FP2級 2023年9月 実技(金財:個人)

【第5問】次の設例に基づいて、下記の各問(《問13》~《問15》)に答えなさい。
 Aさん(71歳)は、父親から相続した先祖代々の土地を活用し、不動産賃貸業(個人事業)を営んでいる。Aさんの不動産収入は年間4,000万円程度であり、所得税の負担が大きいと感じている。そのため、X社を設立したうえで、賃貸不動産をX社に売却するなど、不動産賃貸業の法人化を検討している。
 Aさんは、現在、妻Bさん(67歳)および長男Cさん(38歳)と自宅で同居している。

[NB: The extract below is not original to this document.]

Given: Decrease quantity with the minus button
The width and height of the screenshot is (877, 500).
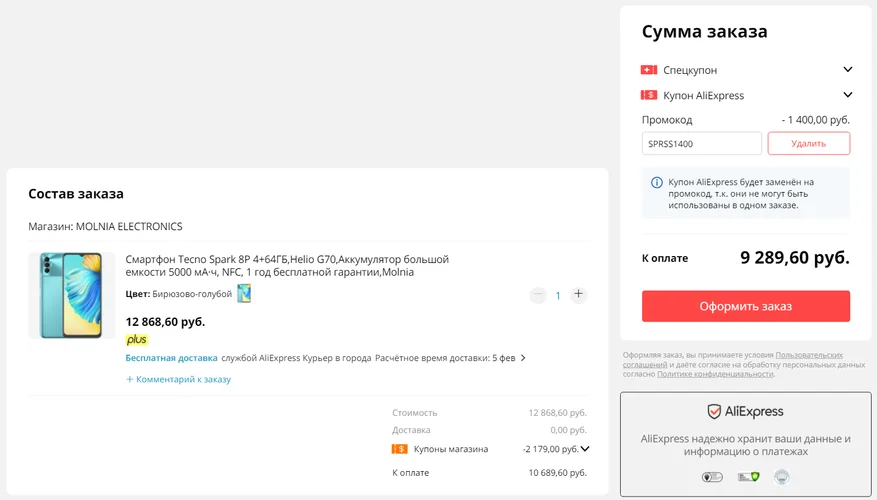Looking at the screenshot, I should 538,294.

長男Cさんは、地元の中小企業に勤務する傍ら、Aさんの不動産賃貸業を手伝っている。二男Dさん(36歳)は、県外の企業に勤務しており、実家に戻る予定はない。
 Aさんは、不動産賃貸業を長男Cさんに引き継がせたいと思っているが、大半の財産を長男Cさんに相続させた場合、長男Cさんと二男Dさんとの間で争いが生じるのではないかと不安を感じている。

<Aさんの推定相続人>
妻Bさん
専業主婦。Aさんと自宅で同居している。
長男Cさん
会社員。Aさん夫妻と同居している。
二男Dさん
会社員。妻と子と一緒にマンション(持家)に住んでいる。

<Aさんの主な所有財産(相続税評価額)>
  1. 現預金:1億6,000万円
  2. 自宅
    ① 敷地(200㎡):6,000万円
    ② 建物:1,000万円
  3. 賃貸マンション甲
    ① 敷地(300㎡):9,000万円
    ② 建物(築30年):2,800万円
  4. 賃貸マンション乙
    ① 敷地(400㎡):1億2,000万円
    ② 建物(築25年):3,200万円
  5. 合計:5億円
  • 自宅および賃貸マンション甲、乙の土地は「小規模宅地等についての相続税の課税価格の計算の特例」適用前の金額である。
  • 上記以外の条件は考慮せず、各問に従うこと。